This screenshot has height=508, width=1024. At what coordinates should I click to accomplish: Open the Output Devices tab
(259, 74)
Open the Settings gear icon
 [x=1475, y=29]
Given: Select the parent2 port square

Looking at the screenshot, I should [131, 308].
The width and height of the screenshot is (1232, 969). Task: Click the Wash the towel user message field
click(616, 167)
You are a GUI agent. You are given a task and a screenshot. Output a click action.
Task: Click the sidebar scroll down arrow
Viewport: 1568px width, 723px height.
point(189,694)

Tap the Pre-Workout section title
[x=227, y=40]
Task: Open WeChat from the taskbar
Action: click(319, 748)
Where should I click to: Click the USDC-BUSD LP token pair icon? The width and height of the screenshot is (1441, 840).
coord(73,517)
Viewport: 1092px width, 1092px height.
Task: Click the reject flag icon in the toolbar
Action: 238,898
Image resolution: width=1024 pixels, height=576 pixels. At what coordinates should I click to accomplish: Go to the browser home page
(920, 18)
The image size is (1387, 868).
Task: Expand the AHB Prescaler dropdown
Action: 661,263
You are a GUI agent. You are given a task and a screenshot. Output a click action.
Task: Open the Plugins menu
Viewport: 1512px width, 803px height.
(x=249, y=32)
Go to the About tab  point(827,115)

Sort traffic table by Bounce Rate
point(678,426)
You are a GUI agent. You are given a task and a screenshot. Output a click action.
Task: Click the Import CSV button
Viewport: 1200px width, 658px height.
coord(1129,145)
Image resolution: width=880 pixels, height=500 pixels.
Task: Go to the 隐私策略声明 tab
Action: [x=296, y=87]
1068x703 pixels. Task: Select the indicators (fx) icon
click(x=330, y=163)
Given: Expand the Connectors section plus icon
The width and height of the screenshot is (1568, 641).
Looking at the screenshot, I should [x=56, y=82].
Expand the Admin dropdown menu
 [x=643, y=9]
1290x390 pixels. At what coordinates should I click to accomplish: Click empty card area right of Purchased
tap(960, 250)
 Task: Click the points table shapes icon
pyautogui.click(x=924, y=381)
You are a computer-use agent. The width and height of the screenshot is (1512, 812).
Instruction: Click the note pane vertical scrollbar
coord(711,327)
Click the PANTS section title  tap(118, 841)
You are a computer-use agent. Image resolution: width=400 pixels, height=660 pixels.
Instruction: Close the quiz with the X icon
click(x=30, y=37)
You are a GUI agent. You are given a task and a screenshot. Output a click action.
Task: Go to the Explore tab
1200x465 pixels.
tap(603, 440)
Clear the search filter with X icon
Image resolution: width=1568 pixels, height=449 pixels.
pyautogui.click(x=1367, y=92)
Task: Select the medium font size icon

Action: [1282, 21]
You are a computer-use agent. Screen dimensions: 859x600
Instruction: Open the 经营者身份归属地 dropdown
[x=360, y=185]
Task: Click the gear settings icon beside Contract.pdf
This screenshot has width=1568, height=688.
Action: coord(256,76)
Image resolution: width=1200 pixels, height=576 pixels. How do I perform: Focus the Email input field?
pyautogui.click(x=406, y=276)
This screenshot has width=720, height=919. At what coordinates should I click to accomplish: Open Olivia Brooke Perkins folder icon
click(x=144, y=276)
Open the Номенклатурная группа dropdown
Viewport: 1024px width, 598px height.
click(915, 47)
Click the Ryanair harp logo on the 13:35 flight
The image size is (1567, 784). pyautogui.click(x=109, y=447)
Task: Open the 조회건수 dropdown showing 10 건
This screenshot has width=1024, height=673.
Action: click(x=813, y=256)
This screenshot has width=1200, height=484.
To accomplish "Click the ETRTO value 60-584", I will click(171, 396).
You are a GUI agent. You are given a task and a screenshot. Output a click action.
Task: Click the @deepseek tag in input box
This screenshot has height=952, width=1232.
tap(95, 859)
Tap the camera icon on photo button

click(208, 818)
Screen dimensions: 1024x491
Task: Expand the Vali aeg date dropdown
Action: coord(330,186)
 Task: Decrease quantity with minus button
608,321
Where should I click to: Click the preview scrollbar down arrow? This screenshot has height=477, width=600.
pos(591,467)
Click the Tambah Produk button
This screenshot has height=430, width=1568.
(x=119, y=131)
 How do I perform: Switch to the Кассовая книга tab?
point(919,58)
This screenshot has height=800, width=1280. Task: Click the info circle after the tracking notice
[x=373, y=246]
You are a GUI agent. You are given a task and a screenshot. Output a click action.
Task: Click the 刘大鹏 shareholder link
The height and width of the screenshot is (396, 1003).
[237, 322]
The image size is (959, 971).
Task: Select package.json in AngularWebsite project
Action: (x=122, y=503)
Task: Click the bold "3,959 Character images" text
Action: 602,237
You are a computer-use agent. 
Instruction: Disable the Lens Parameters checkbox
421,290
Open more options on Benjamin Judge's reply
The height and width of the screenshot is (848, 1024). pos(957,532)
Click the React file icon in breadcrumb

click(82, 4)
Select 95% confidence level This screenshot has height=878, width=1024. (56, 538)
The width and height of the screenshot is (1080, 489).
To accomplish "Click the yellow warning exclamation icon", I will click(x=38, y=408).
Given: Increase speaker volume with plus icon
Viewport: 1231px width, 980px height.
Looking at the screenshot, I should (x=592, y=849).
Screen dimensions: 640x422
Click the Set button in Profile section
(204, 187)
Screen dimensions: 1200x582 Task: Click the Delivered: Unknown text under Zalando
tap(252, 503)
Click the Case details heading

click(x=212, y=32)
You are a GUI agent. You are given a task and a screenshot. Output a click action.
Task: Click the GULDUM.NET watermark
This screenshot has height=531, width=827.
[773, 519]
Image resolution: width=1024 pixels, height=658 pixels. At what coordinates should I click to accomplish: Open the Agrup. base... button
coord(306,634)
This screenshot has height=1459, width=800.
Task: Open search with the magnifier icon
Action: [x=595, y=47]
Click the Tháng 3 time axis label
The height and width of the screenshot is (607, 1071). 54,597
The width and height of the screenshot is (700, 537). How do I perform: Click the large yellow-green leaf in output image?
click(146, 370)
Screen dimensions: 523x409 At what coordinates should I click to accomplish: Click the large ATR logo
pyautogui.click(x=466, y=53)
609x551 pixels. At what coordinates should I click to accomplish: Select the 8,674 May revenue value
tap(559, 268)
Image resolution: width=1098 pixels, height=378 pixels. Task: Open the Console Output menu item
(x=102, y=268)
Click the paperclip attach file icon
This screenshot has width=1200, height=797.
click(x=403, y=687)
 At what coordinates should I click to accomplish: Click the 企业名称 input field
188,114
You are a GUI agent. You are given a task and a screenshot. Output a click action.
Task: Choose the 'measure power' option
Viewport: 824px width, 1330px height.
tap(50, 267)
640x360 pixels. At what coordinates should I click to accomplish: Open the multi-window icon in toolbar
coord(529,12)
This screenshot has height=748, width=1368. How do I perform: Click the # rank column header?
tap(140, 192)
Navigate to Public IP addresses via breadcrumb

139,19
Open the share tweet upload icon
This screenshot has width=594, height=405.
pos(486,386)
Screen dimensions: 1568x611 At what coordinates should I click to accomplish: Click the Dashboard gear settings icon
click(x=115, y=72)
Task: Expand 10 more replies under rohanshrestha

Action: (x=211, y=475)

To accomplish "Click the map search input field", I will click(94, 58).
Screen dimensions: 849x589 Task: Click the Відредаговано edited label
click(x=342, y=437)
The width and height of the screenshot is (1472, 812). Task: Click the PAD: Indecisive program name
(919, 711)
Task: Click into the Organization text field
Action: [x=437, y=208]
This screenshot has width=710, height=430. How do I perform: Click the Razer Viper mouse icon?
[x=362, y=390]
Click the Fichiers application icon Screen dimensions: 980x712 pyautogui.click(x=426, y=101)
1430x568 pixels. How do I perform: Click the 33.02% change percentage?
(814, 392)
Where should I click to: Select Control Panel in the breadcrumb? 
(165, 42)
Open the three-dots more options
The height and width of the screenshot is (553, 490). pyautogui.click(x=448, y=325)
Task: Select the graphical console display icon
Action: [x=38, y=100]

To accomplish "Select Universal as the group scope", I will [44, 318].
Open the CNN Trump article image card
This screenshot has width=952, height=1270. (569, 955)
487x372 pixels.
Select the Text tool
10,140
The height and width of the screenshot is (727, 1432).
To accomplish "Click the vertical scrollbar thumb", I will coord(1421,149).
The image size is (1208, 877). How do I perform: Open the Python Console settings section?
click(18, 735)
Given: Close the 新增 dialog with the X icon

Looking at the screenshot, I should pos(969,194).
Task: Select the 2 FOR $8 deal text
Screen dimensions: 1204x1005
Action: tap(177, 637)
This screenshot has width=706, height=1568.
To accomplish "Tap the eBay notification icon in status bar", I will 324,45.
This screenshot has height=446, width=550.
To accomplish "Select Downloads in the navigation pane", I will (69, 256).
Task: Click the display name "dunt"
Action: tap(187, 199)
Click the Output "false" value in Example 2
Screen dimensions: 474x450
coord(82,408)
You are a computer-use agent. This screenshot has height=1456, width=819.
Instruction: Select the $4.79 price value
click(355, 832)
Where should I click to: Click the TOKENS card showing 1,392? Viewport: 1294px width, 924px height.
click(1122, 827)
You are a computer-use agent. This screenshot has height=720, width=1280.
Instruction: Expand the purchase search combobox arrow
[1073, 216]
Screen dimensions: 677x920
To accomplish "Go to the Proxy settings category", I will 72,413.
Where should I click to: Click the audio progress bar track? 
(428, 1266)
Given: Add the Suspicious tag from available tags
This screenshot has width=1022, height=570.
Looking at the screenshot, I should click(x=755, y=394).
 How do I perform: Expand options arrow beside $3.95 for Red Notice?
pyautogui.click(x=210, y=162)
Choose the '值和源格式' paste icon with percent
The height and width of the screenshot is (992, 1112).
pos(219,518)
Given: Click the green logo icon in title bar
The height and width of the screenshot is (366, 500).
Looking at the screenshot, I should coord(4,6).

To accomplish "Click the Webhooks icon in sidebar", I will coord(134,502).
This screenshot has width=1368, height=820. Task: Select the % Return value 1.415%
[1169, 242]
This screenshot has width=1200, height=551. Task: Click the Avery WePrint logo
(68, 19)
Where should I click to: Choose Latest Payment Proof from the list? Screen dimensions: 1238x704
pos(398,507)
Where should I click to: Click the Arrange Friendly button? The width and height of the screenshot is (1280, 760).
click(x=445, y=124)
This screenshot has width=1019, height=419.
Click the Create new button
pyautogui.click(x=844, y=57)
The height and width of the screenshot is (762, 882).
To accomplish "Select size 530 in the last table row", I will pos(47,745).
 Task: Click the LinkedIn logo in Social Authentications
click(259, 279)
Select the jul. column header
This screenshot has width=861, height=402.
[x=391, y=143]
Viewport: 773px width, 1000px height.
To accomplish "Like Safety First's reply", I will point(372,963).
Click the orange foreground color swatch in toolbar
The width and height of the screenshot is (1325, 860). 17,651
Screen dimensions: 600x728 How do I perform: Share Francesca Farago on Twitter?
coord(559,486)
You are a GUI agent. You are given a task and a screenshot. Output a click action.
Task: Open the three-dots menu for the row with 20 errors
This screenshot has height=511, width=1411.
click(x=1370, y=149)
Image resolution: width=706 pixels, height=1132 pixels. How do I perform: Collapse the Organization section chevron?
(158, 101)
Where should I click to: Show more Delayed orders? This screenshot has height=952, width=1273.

= = = =

_Task item_.
Please copy the lines above from the line with "Instruction: Click the" up to and including the line with "Task: Go to the Explore tab", exactly as written and with nothing else.

_Written response_.
Instruction: Click the note pane vertical scrollbar
coord(711,327)
Click the PANTS section title  tap(118, 841)
You are a computer-use agent. Image resolution: width=400 pixels, height=660 pixels.
Instruction: Close the quiz with the X icon
click(x=30, y=37)
You are a GUI agent. You are given a task and a screenshot. Output a click action.
Task: Go to the Explore tab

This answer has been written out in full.